> **What this task involves**: Please give the number of lines in the listing that include the word "page", with no other words.

> **Data records**:
----------------------------------------

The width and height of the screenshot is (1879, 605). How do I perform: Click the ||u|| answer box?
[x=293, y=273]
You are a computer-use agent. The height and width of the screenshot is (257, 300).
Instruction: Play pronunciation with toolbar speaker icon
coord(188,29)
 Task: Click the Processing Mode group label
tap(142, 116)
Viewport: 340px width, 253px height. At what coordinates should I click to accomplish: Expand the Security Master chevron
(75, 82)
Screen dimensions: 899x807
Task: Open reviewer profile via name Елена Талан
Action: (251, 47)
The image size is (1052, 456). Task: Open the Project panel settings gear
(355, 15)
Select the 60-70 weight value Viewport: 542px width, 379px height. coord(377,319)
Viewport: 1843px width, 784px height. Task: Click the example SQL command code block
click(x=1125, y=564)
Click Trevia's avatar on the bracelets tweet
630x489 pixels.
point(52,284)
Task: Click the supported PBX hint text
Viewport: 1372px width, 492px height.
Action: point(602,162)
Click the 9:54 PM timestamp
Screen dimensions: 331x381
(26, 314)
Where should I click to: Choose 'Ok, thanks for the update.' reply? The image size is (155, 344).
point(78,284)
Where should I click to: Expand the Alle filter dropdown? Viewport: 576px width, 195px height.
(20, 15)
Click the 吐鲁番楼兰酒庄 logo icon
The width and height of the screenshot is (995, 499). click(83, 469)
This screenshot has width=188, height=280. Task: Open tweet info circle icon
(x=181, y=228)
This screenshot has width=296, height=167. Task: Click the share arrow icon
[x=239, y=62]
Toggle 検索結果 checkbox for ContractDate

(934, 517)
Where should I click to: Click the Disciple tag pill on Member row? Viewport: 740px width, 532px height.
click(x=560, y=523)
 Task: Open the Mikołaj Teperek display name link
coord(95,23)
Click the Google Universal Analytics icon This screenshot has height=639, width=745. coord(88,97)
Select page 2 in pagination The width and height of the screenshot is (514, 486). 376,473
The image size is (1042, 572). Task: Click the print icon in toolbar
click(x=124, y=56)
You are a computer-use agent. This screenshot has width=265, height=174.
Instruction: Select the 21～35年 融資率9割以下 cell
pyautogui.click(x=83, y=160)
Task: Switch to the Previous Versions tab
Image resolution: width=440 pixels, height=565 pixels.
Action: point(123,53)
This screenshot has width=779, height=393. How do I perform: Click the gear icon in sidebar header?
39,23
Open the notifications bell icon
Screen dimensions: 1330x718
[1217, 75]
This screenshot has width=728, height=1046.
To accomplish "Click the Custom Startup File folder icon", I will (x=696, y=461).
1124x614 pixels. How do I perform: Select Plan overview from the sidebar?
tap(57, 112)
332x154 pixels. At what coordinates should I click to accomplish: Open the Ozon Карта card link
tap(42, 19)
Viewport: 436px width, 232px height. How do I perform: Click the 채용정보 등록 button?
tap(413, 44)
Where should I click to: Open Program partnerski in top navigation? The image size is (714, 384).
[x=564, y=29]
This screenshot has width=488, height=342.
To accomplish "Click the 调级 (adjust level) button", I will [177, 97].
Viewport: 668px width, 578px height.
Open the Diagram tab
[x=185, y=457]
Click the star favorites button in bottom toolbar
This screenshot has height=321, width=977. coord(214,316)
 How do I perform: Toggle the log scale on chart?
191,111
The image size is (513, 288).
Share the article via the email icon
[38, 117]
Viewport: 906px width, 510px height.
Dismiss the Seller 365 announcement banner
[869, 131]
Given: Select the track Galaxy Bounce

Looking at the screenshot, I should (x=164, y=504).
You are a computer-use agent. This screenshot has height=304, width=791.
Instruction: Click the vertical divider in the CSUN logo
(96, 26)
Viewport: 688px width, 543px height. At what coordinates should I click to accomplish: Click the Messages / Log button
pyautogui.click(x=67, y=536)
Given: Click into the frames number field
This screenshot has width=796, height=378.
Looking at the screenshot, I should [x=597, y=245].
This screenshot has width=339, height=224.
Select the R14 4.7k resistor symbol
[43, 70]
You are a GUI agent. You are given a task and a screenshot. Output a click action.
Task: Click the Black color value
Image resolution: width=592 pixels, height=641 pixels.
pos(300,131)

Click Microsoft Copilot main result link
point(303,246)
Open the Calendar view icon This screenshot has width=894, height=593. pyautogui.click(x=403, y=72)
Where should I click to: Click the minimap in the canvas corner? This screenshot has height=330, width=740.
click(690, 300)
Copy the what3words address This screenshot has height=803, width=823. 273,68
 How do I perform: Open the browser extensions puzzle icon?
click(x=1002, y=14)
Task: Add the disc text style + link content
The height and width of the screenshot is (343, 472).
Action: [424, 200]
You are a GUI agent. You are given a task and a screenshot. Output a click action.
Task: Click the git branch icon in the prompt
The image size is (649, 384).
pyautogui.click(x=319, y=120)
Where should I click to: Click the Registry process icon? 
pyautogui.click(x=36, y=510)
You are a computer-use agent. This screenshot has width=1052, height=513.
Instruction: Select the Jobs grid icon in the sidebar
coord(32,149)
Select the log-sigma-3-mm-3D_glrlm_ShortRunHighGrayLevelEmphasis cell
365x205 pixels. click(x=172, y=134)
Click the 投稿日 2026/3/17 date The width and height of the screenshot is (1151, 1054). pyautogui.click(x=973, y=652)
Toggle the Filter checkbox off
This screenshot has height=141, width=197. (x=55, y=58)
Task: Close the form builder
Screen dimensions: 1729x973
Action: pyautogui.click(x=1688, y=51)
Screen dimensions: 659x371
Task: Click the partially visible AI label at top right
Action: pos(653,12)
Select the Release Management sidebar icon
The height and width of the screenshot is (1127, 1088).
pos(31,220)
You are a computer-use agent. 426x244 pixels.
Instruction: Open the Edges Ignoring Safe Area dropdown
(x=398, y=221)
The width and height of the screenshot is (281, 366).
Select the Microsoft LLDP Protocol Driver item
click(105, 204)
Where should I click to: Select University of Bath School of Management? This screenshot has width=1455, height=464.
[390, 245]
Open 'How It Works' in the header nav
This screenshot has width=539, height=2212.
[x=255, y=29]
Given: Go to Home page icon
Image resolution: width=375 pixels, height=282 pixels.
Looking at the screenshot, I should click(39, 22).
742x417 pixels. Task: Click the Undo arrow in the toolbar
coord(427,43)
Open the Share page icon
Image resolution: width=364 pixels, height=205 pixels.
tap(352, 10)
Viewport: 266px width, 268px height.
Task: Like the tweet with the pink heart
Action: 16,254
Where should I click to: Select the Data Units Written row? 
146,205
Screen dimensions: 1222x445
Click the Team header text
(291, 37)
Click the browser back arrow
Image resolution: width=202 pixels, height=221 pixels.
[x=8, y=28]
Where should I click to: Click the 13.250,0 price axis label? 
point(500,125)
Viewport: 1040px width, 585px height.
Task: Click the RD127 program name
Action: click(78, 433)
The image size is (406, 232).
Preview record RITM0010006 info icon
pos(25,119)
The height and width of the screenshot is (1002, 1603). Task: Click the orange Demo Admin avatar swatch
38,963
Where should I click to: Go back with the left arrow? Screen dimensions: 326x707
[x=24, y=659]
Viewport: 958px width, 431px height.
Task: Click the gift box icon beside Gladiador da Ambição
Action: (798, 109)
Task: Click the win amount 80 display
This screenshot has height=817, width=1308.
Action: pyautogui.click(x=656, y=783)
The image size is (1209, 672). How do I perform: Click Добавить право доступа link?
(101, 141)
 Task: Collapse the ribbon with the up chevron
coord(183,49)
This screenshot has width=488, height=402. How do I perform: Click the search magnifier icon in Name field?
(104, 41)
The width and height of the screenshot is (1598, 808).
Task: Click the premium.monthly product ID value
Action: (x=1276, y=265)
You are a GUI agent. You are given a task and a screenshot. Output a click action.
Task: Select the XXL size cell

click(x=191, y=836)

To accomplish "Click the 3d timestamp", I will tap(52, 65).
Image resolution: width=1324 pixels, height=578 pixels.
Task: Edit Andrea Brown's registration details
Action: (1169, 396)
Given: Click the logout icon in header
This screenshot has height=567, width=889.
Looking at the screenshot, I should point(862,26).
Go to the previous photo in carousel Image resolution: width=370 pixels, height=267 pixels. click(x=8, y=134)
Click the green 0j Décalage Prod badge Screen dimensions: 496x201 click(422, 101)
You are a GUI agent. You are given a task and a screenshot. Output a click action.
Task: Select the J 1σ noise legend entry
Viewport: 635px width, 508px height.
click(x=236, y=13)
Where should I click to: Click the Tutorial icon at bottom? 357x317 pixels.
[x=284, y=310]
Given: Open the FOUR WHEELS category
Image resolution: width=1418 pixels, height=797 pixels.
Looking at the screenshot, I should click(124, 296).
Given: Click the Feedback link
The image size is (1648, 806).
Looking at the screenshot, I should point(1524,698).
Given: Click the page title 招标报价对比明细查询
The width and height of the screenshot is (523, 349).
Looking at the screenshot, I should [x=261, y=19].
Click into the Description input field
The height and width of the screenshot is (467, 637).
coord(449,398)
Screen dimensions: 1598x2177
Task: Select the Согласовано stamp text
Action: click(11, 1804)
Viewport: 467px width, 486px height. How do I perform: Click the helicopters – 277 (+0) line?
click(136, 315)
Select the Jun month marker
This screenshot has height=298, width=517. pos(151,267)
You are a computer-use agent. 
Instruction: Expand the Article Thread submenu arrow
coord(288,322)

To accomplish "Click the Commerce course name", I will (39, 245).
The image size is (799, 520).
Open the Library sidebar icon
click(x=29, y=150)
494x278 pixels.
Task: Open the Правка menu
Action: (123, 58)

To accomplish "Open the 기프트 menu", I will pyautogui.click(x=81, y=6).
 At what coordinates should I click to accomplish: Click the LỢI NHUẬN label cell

----------------------------------------

> **Output for this exercise**: 4